L’etica del viaggiatore passa dalla condivisione della sua esperienza di viaggio e dalla narrazione del suo vissuto; quella del travel blogger si misura nella distanza che riesce a tenere scrivendo destreggiandosi a spiegare perché quanto sta dicendo non dipende dal fatto che è stato ospitato gratuitamente”, scrive Boccia Artieri nel suo post. Ed è questo il punto. Quanto onesti sono i travel blogger che scrivono di viaggi dei quali hanno beneficiato gratuitamente? Non lo sapremo mai, ma sappiamo bene invece che quelle che per i blogger sono “occasioni per incontrare gente e conoscere luoghi” sono chance praticamente sicure di promozione gratuita per chi li invita. Impossibile stabilire quanto sia davvero vincente affidarsi all’opinione dei blogger del momento per “piazzare” un brand/prodotto turistico, ma se non altro è quasi a costo zero. “Se viene invitato in viaggi organizzati da tour operator, secondo me è già limitato alle regole che chi ha organizzato il viaggio ha posto”, si legge d’altra parte in qualche commento che vuole dimostrare quanto al timone non ci sia affatto il blogger di turno bensì il brand.

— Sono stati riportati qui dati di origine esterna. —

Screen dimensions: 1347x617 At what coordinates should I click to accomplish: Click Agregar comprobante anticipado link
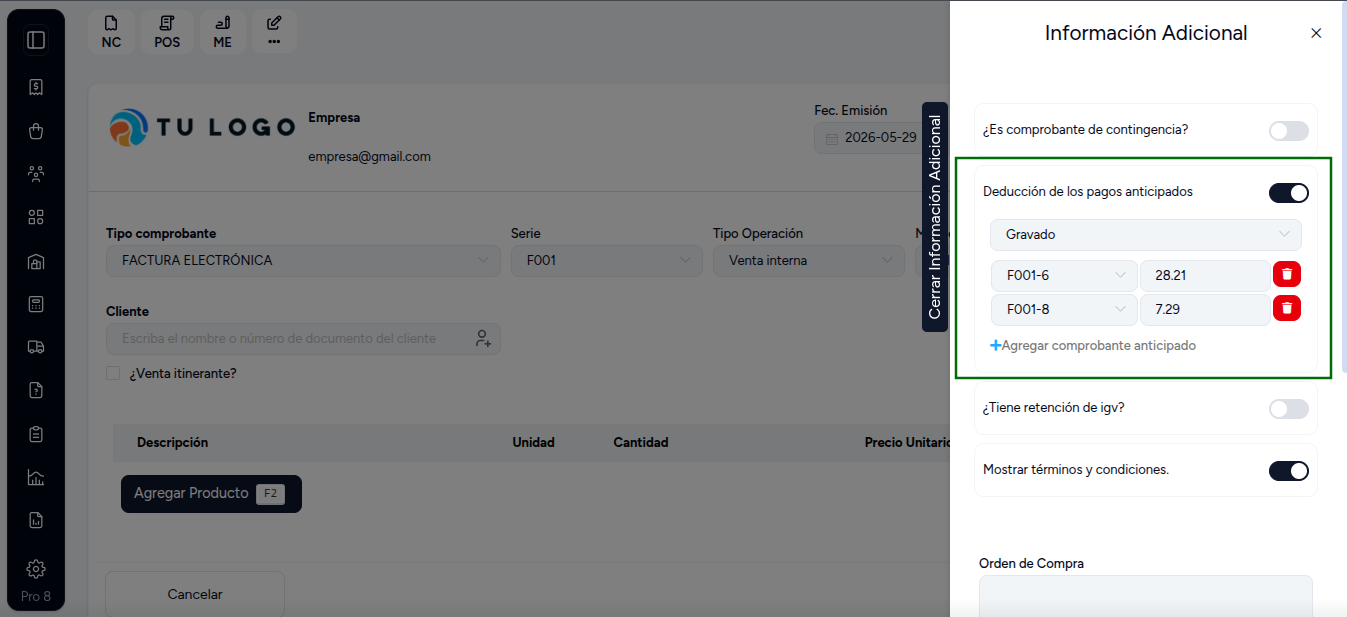(1093, 345)
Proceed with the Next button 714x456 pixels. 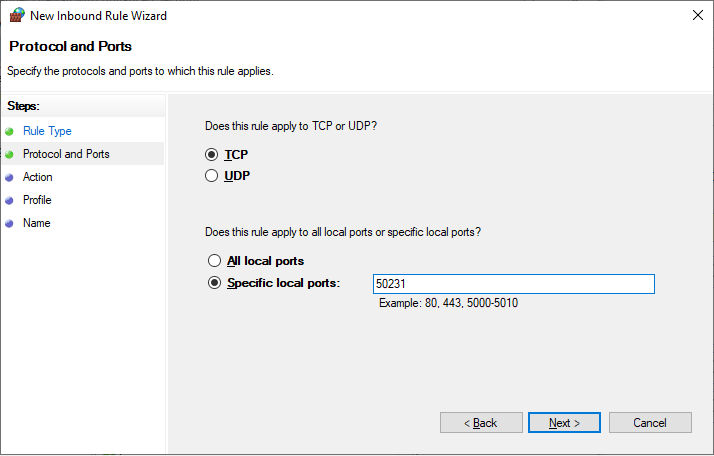click(564, 423)
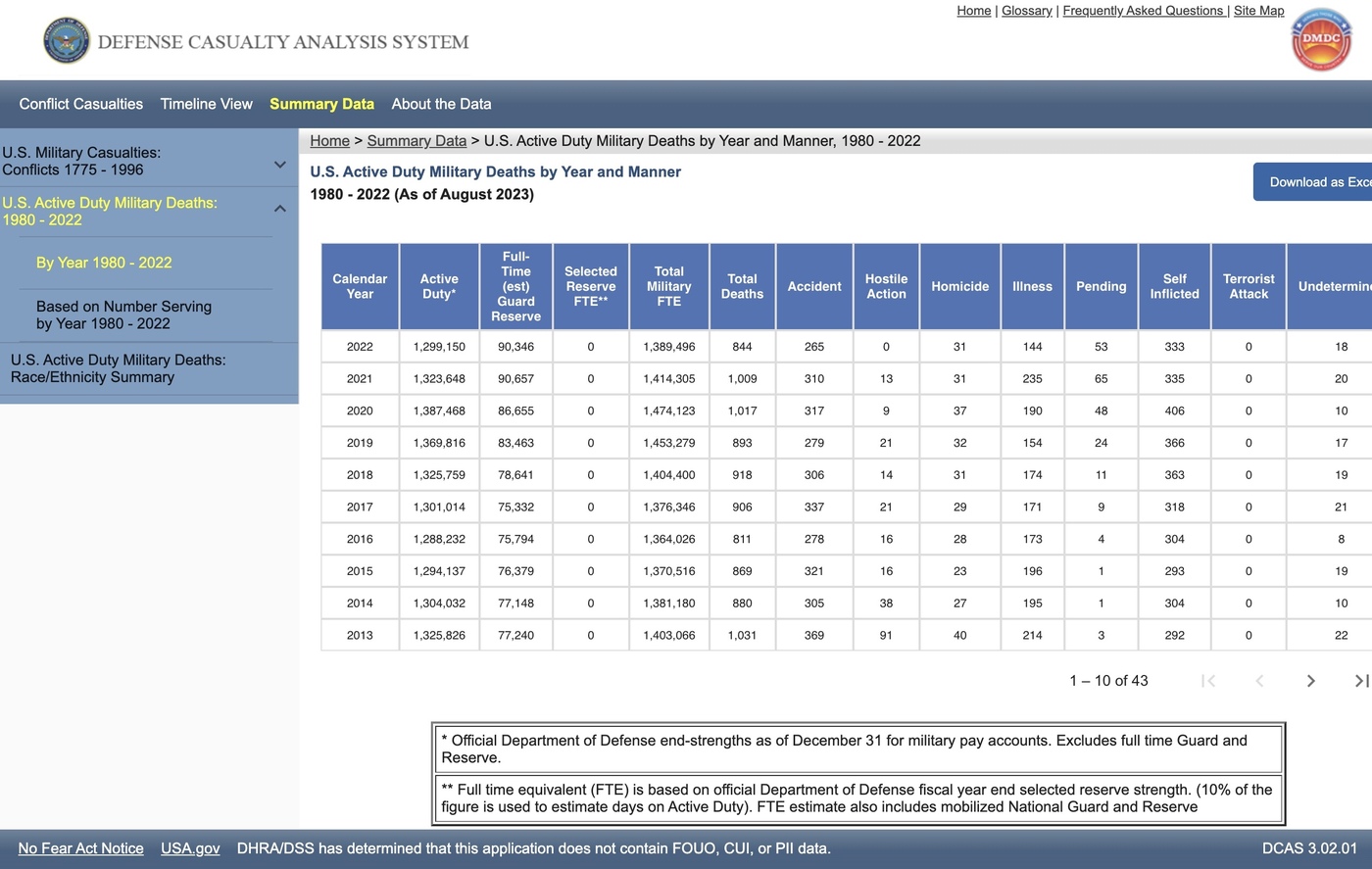Click the previous page arrow
Viewport: 1372px width, 869px height.
pos(1259,681)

Una lettura dei fatti condivisa da molti la troviamo poi sul blog di Elettrix. “Una cosa è certa: al di fuori dell’Italia si stanno muovendo e si stanno muovendo tanto, mentre noi Italiani rimaniamo sempre un po’ indietro. Purtroppo continuiamo ad essere i travel blogger delle marchette o quasi. Quelli che si vendono al primo offerente per farsi un viaggio gratuito”, si legge. E scorrendo lo stesso post ecco un’ammissione provocatoria: “In fondo diciamoci la verità, quale travel blogger o quale blogger oggi scrive solo per passione? E anche se inizia a scrivere per passione, di sicuro poi vorrà cercare di guadagnarci su anche solo inserendo un semplice riquadro di Adsense”.

Ma è una colpa? Assolutamente no, visto che aggiornare un blog richiede tempo, di conseguenza le gratificazioni economiche sono graditissime. La differenza tra i travel blogger italiani e quelli esteri allora sarebbe un’altra: qui di travel blogger ce ne sono pochissimi e non sono quelli che si identificano come tali, non vivono della loro passione, scrivono gratuitamente e non vedono la loro attività come un mestiere. Il problema è che non si sono resi conto del potere che hanno tra le mani a livello di ritorno economico e allora preferiscono non seguire le orme dei “colleghi” all’estero, che viaggiano molto di più, viaggiano davvero, sono più credibili e non si atteggiano da esperti del settore.

La polemica è accesissima, ma forse ad aver ragione sono tutti quei blogger come Elisa (http://miprendoemiportovia.wordpress.com) che utilizzano una piattaforma qualsiasi e continuano a voler soltanto raccontare le proprie sensazioni: “Il bello del blog è che nasce per dar voce alle persone, per permettere loro di pubblicare la loro opinione. Chi fa il blogger lo deve fare innanzitutto per amore ed in questo caso per amore dei viaggi e non per fini economici. Se mi pagassero mi vedrei costretta a scrivere bene e non sarei più onesta coi miei lettori che è l’antitesi dell’idea di blog a mio avviso”. Farsi pagare per postare contenuti sarebbe quindi, secondo questa lettura, una perdita in termini di spontaneità. Chi ha ragione? Tutti e nessuno, dipende soltanto dal motivo per cui si sceglie di aprire un blog. Anche in questo caso, non esiste una ragione unica e uguale per tutti.